University of Miami Miller School of Medicine at JFK Medical Center Atlantis, FL
Panida Charnvitayapong, MD1, Juzer Ali Asgar, MD1, Bebika Subedi, MD1, Amit Sah, MD2 1University of Miami Miller School of Medicine at JFK Medical Center, Atlantis, FL; 2Larkin Community Hospital, Hialeah, FL Introduction: Von Hippel-Lindau (VHL) syndrome is a rare autosomal dominant disorder marked by the development of cysts and tumors across multiple organ systems. Pancreatic involvement occurs typically as asymptomatic cysts or neuroendocrine tumors, but complete replacement of the pancreas by cysts is exceedingly rare.
Case Description/
Methods: A 32-year-old woman with a history of VHL and major depressive disorder presented with worsening headaches and visual changes. She had previously been diagnosed with brain lesions under routine surveillance. Earlier in the year, interval growth led to a neurosurgical recommendation for resection, but she was unable to proceed due to insurance. On this admission, neuroimaging showed multiple enhancing brain lesions, including a dominant right parietal mass with significant vasogenic edema and smaller foci in the cerebellum. Concern for metastatic disease prompted abdominal imaging, which revealed multiple large pancreatic cysts. MRCP demonstrated near-total replacement of the pancreatic parenchyma. She reported mild epigastric pain but denied jaundice, chronic NSAID use, or stool changes. Labs showed mildly elevated liver enzymes with normal ALP and bilirubin. She was discharged with outpatient follow-up but returned soon after with worsening abdominal pain. ERCP with needle aspiration yielded thin, brown serous fluid consistent with pancreatic cysts. Cytology, tumor markers (CEA and CA 19-9), and PET imaging were negative for malignancy. The pancreatic disease was managed conservatively while neurosurgical evaluation continued for the CNS lesions. Discussion: VHL is caused by a germline mutation in the VHL tumor suppressor gene on chromosome 3. Loss of VHL protein function leads to the accumulation of hypoxia-inducible factors (HIFs), promoting angiogenesis and tumorigenesis. VHL-associated tumors may affect the CNS, retina, pancreas, kidneys, and adrenal glands. Pancreatic cysts are often incidental but occur in at least 75% of affected individuals. The pancreas is hypothesized to be especially susceptible to biallelic inactivation of the VHL gene in pancreatic progenitor or ductal cells. The diagnosis is clinical and supported by imaging and genetic testing. Management is typically conservative, with surveillance and intervention reserved for symptomatic or suspicious lesions.

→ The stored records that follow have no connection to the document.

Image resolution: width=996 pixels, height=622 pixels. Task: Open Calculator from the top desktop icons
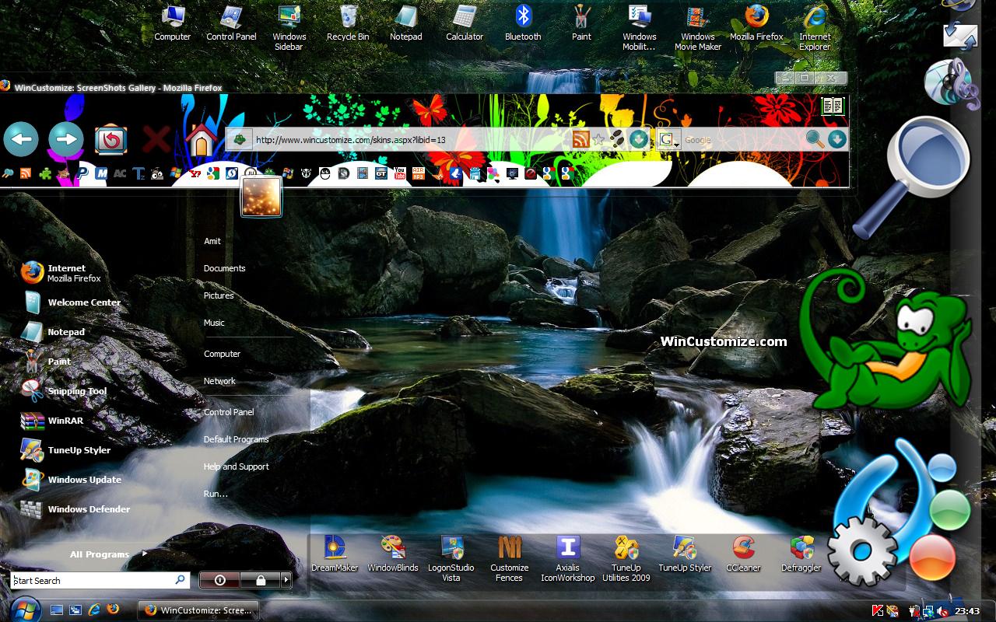[465, 23]
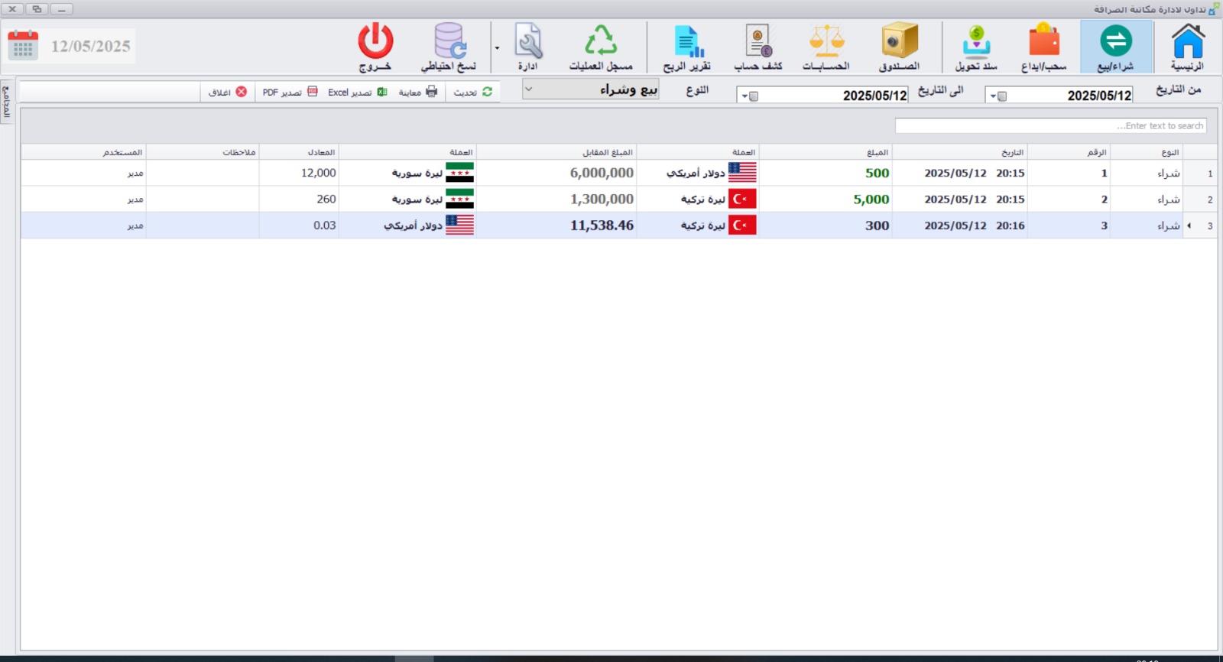Click the سند تحويل transfer icon

coord(976,47)
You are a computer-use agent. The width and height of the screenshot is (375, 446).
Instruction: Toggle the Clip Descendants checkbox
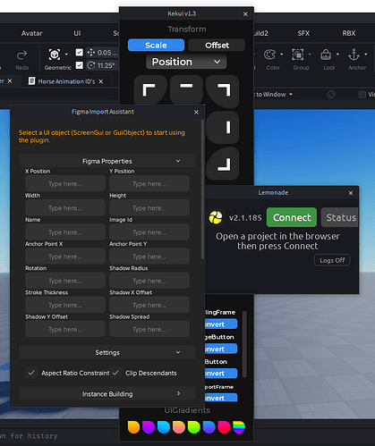(115, 373)
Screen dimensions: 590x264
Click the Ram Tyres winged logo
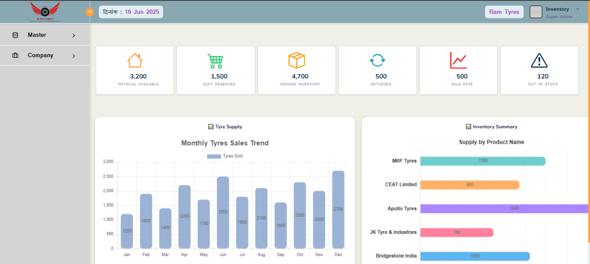click(45, 12)
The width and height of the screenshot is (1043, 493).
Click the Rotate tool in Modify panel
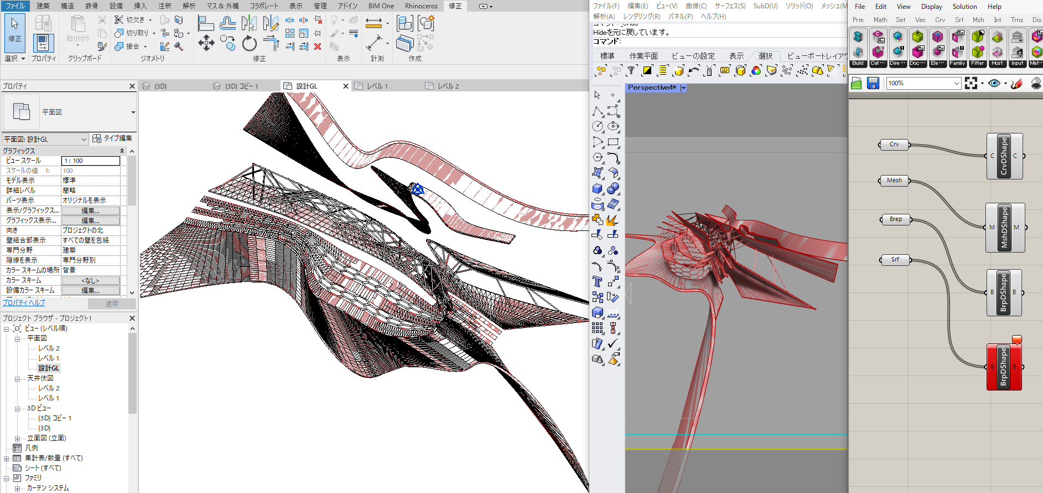click(250, 43)
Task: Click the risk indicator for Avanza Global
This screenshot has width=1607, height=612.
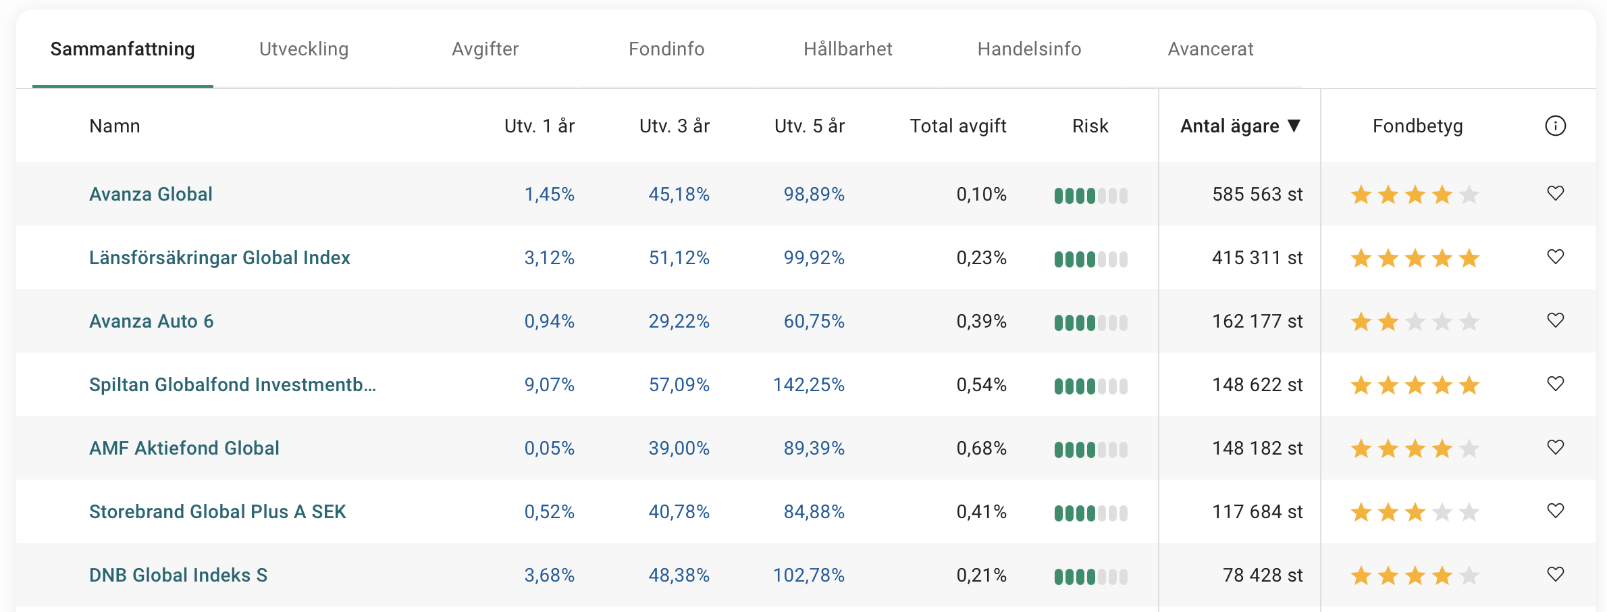Action: click(x=1090, y=196)
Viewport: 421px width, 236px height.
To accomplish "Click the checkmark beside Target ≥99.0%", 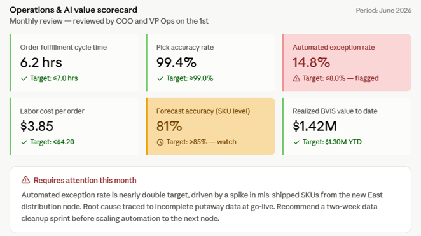I will (160, 78).
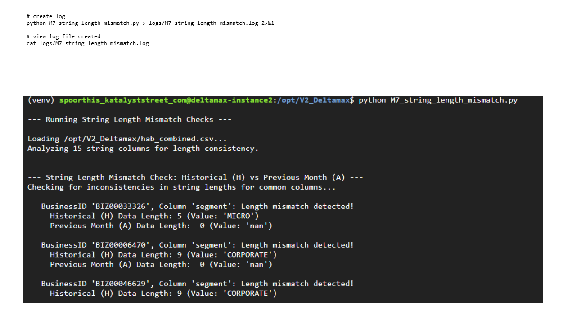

This case presents an uncommon manifestation of VHL and emphasizes the importance of considering this syndrome and how to tailor care with a multidisciplinary approach.
Figure: CT Abdomen/Pelvis (coronal): Multiple large cystic masses with diffuse architectural distortion to the pancreas
Figure: MRCP (coronal): Numerous cysts essentially replacing the pancreatic parenchyma
Disclosures: Panida Charnvitayapong indicated no relevant financial relationships. Juzer Ali Asgar indicated no relevant financial relationships. Bebika Subedi indicated no relevant financial relationships. Amit Sah indicated no relevant financial relationships.
Panida Charnvitayapong, MD1, Juzer Ali Asgar, MD1, Bebika Subedi, MD1, Amit Sah, MD2. P4507 - Extensive Von-Hippel-Lindau (VHL) Syndrome with Complete Pancreatic Involvement, ACG 2025 Annual Scientific Meeting Abstracts. Phoenix, AZ: American College of Gastroenterology.